Haven assets needed. They don't even have to be that safe

Investors are turning to assets that might seem relatively riskier, but are potentially sheltered from global events while also offering extra yield

CORPORATE debt, collateralised securities and even stocks may not sound like the sort of assets money managers would seek out for their haven qualities. Yet a slide in global bond yields is forcing investors to look outside of the usual refuges as they hunt for stable assets that provide at least a modicum of return.

Gene Tannuzzo, who oversees the US$4.8 billion Columbia Strategic Income Fund, says he's adding investment-grade corporate bonds from Europe for the extra yield. Sarah Lange, a senior fixed-income portfolio manager at Pentegra, is "begrudgingly" seeking out asset-backed debt. Craig Pernick, the head of fixed income for Chevy Chase Trust Co., was even tempted recently by a non-convertible dollar bond from China's Weibo Corp.

"Everybody has their own definition of safe haven, and it seems people are loosening that definition in search of yield," said Mr Pernick, whose firm manages US$30 billion in assets. The challenge these days is "not falling into the trap of changing strategy too much."

New reality

It's the new reality for investors dealing with the fallout from dovish turns by central banks in the United States and Europe, which have pledged to act to ward off an economic slowdown and want to boost stubbornly low inflation toward their target levels.

Money managers staring down 10-year Treasury yields around their lowest since 2016 and some US$12.7 trillion of global negative-yielding debt that they'd have to actually pay for the privilege of owning are left with few options beyond easing their standards.

As a result they're turning to assets that might seem relatively riskier, but are potentially sheltered from global events while also offering extra yield.

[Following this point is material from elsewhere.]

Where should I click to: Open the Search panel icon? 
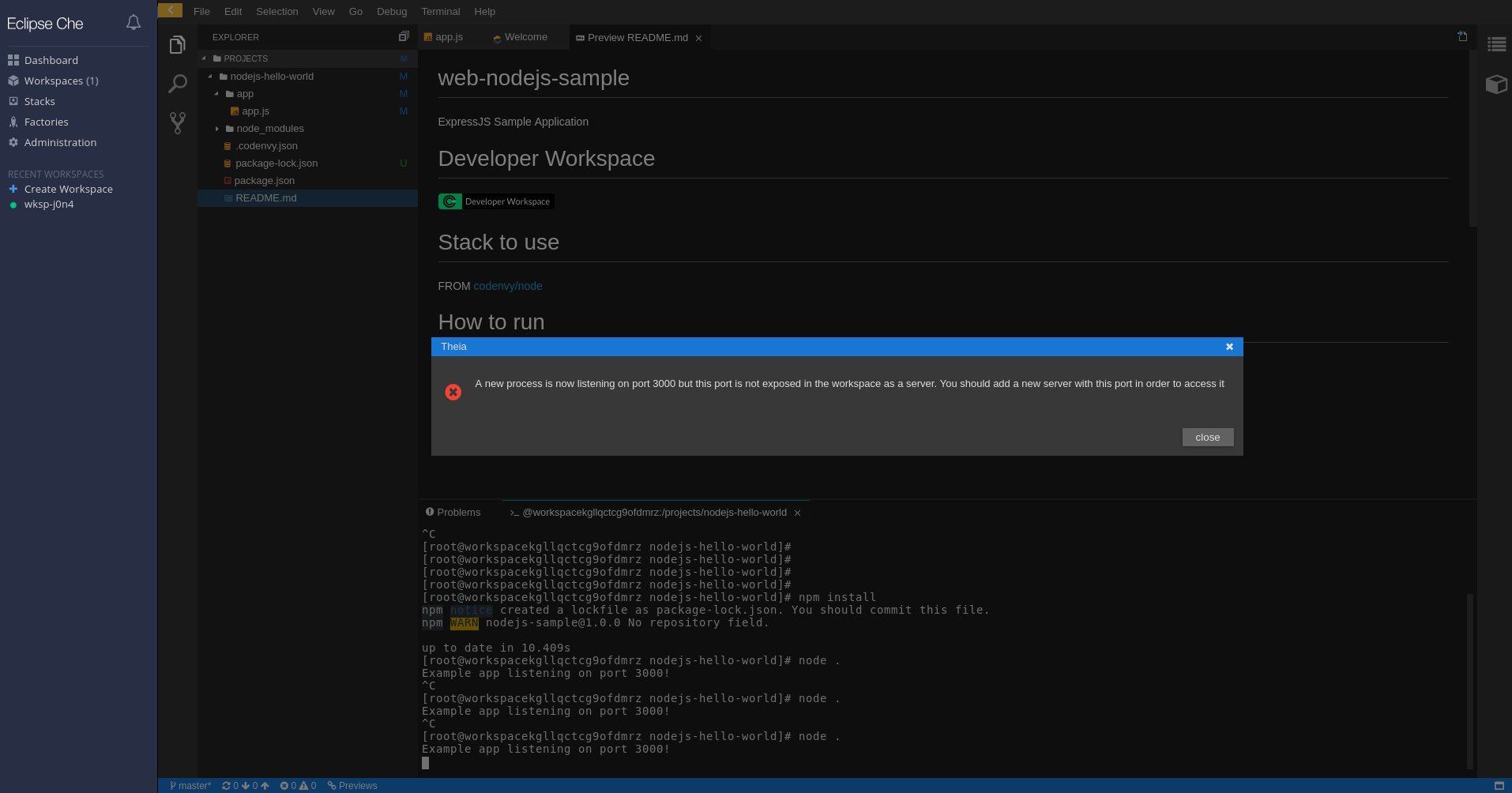(x=177, y=83)
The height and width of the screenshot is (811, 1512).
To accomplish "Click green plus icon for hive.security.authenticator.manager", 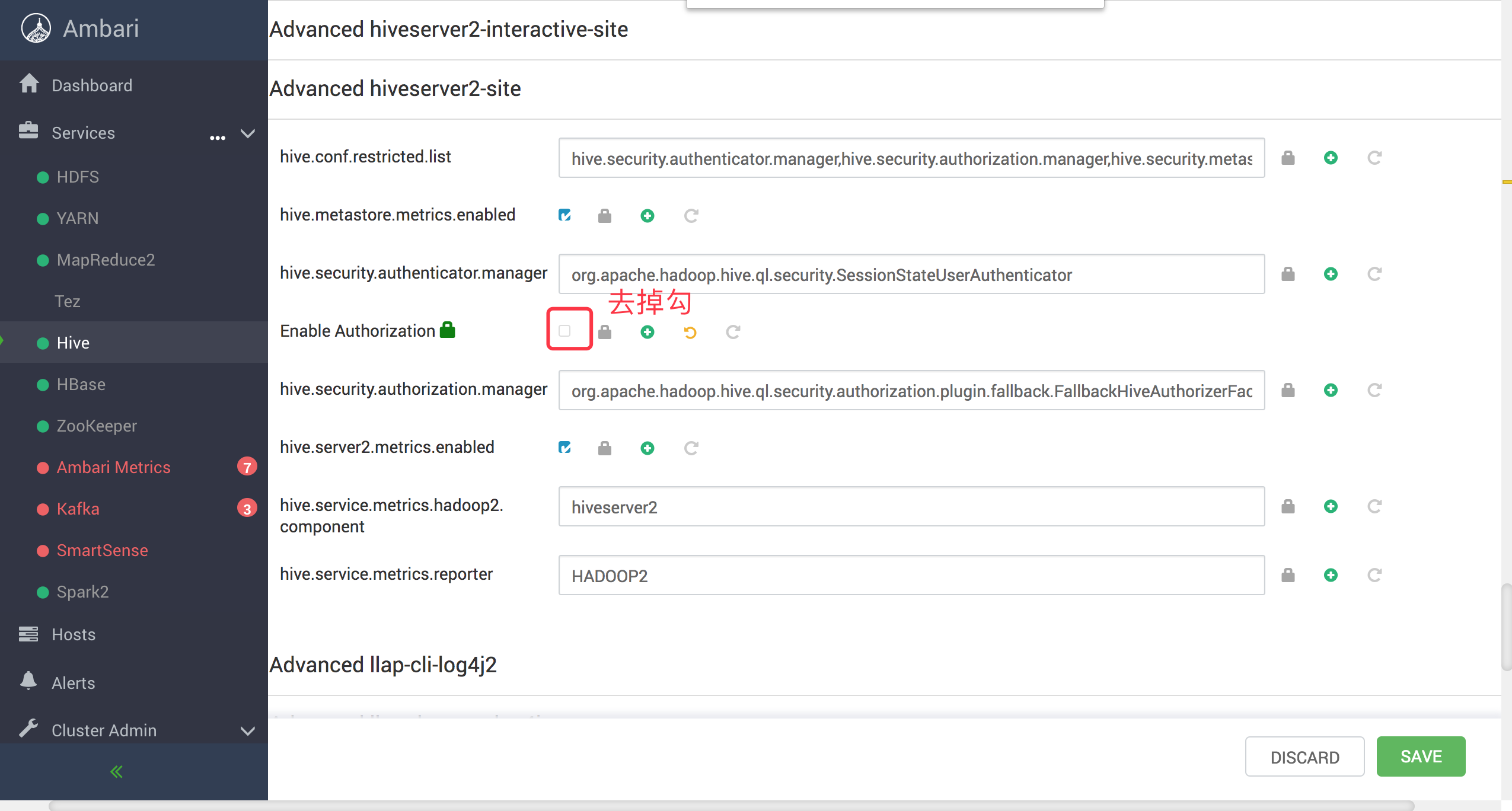I will [x=1331, y=274].
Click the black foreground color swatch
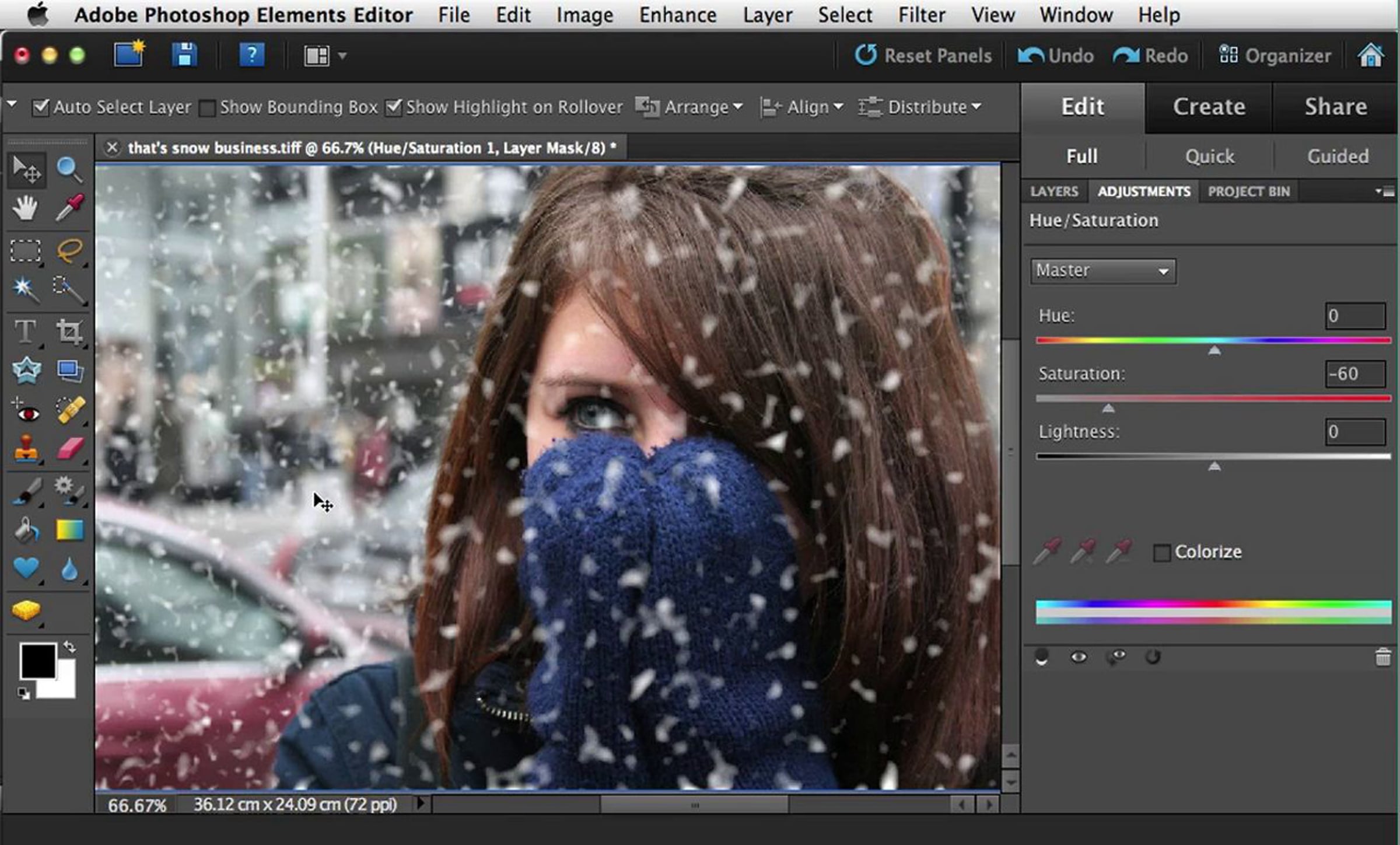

This year's global bond rally broadly reflects persistently low inflation rates, investors' expectations that a recession is on the horizon and the possibility that central banks may not be able to do enough to spark growth or consumer-price increases.

But US government bonds have gotten an extra boost from demand generated by the negative yields in Europe, according to Brett Wander, who oversees more than US$190 billion in assets at Charles Schwab Investment Management in San Francisco. As of Thursday, the 2.01 per cent payout on benchmark 10-year Treasuries was about 70 basis points above its record intraday low reached in 2016.

Risks of "Japanification

Bank of America strategists are warning of the risks of "Japanification" of yield curves throughout much of the developed world, resulting from an extended period of subpar growth, slow inflation and low rates. That pattern already seems to be taking hold in Europe, and Bank of America sees a risk that yields will stay persistently low across much of the continent, as well as the US and Japan.

A world starved of yield "implies a tectonic shift in asset allocation," with greater appetite for emerging-market investments, said Bruno Braizinha, BofA's director of US rates strategy.

For Mr Tannuzzo, deputy global head of fixed income at Columbia Threadneedle Investments in Minneapolis, finding a safe and positive-yielding investment means sorting through investment-grade corporate bonds in Europe. While the euro-denominated notes carry lower nominal yields than equivalent US securities, he points out that they actually have better returns once factoring in the conversion to dollars.

European corporate credit yields sank to a record low this week on a flood of demand from investors, but Mr Tannuzzo sees them dropping even further if the European Central Bank begins purchasing more corporate bonds.

Out-of-mainstream choices

At Pentegra, a White Plains, New York-based pension fund that manages US$15 billion in assets, Ms Lange said she favours out-of-the-mainstream choices in securitised products: "new issues, esoteric asset streams, private deals that won't get a whole lot of publicity."

"I'm not quite a believer that we're going to stay at these levels, at these low rates, but now I have to invest a little bit, but begrudgingly," she said during a June 20 interview at a conference in Philadelphia. With a 10-year Treasury yield that has a better chance of getting to 1.25 per cent than 2.40 per cent, "I have to just throw in the towel and I have to start spending some of my cash."

Mr Pernick of Chevy Chase Trust said he and his colleagues "spent a lot of time" this week looking at the five-year note from Weibo, a Chinese social media company, that yielded 1.725 percentage points over Treasuries as of Wednesday. "In the end, we just didn't have the comfort level at that spread to add it," he said. "The risk-reward was not there."

Guy Haselmann, chief executive officer of FETI Group LLC, said he's hearing many portfolio managers rely on dividend-paying stocks as a form of fixed income.

Indeed, the iShares US Real Estate ETF, which carries an indicated yield of about 3.1 per cent, saw its biggest inflow since February 2018 on Monday as investors put US$294 million into the fund, according to data compiled by Bloomberg.

Mr Haselmann, whose Summit, New Jersey-based company works with managers to generate ideas, sees a revival of the TINA ("there is no alternative") trade, which results in a less-than-ideal portfolio allocation usually made up of stocks because other asset classes offer worse returns.